## TASK TO CARRY OUT
What's needed is a word-for-word retyping of the entries below, pictures omitted.

## DATA SUPPLIED

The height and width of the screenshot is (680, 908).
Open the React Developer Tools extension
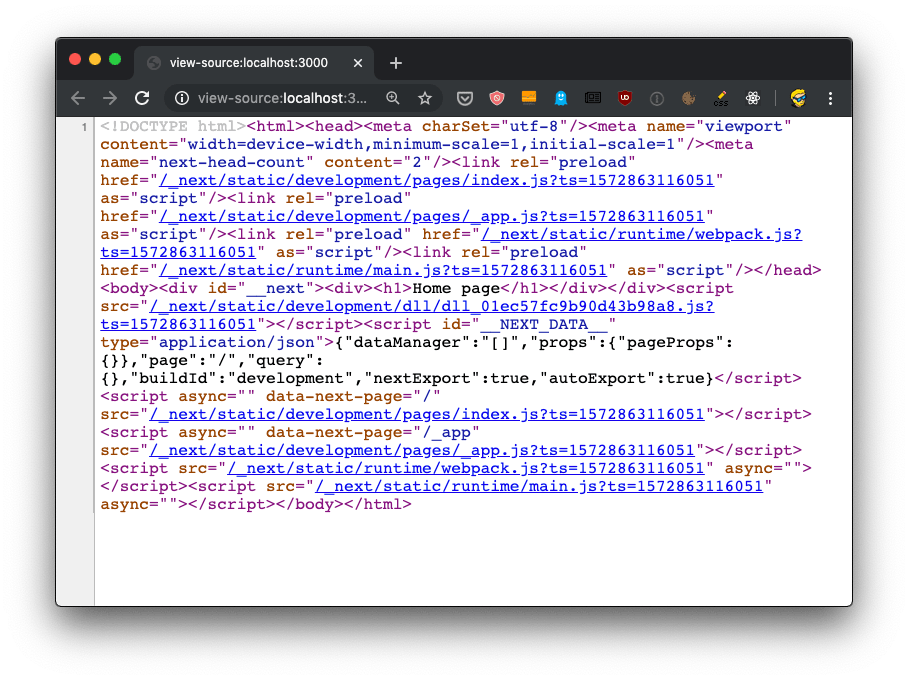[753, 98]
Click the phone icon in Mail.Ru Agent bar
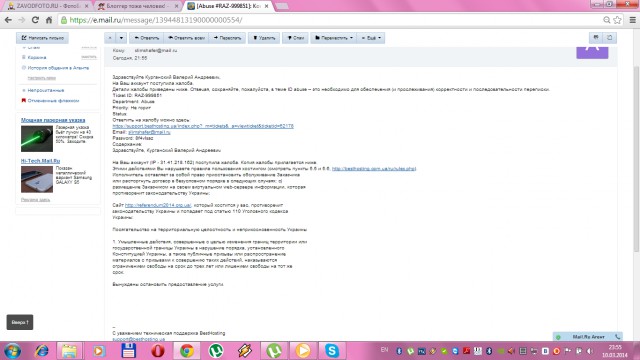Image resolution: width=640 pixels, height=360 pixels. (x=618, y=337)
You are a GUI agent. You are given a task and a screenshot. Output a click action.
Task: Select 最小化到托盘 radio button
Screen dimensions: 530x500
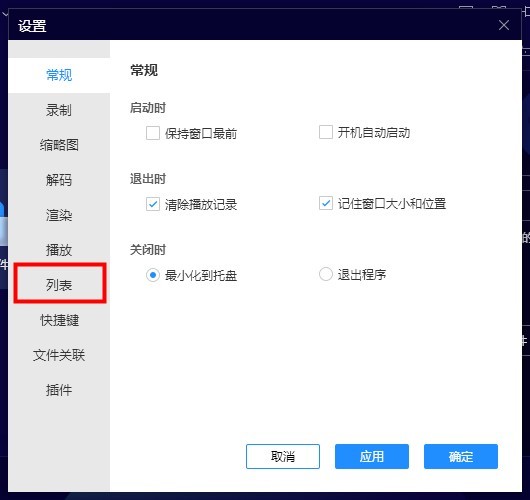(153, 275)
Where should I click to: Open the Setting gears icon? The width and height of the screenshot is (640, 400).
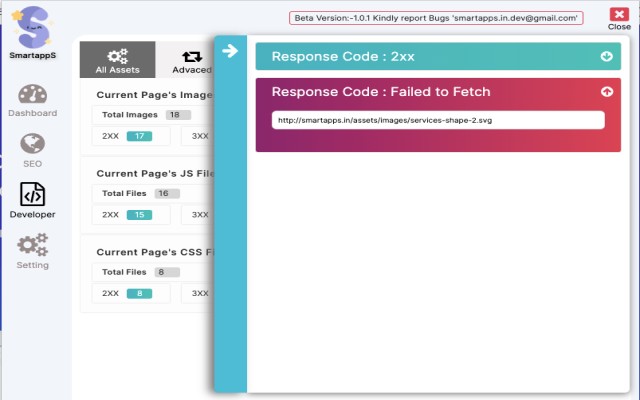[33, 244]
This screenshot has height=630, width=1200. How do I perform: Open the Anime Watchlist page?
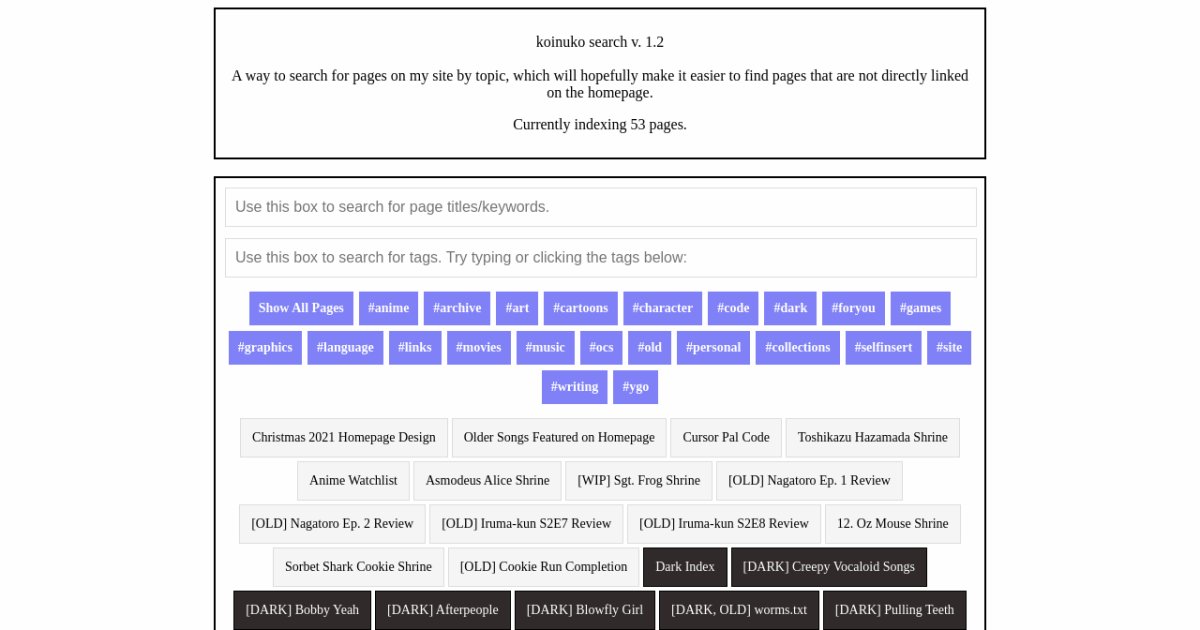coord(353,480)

## EXERCISE ANSWER
The height and width of the screenshot is (680, 908).
Open the React Developer Tools extension
[753, 98]
Click the phone icon in Mail.Ru Agent bar
Image resolution: width=640 pixels, height=360 pixels. (x=618, y=337)
You are a GUI agent. You are given a task and a screenshot. Output a click action.
Task: Select 最小化到托盘 radio button
Screen dimensions: 530x500
(153, 275)
Where should I click to: Open the Setting gears icon? The width and height of the screenshot is (640, 400).
[33, 244]
This screenshot has height=630, width=1200. How do I perform: Open the Anime Watchlist page?
coord(353,480)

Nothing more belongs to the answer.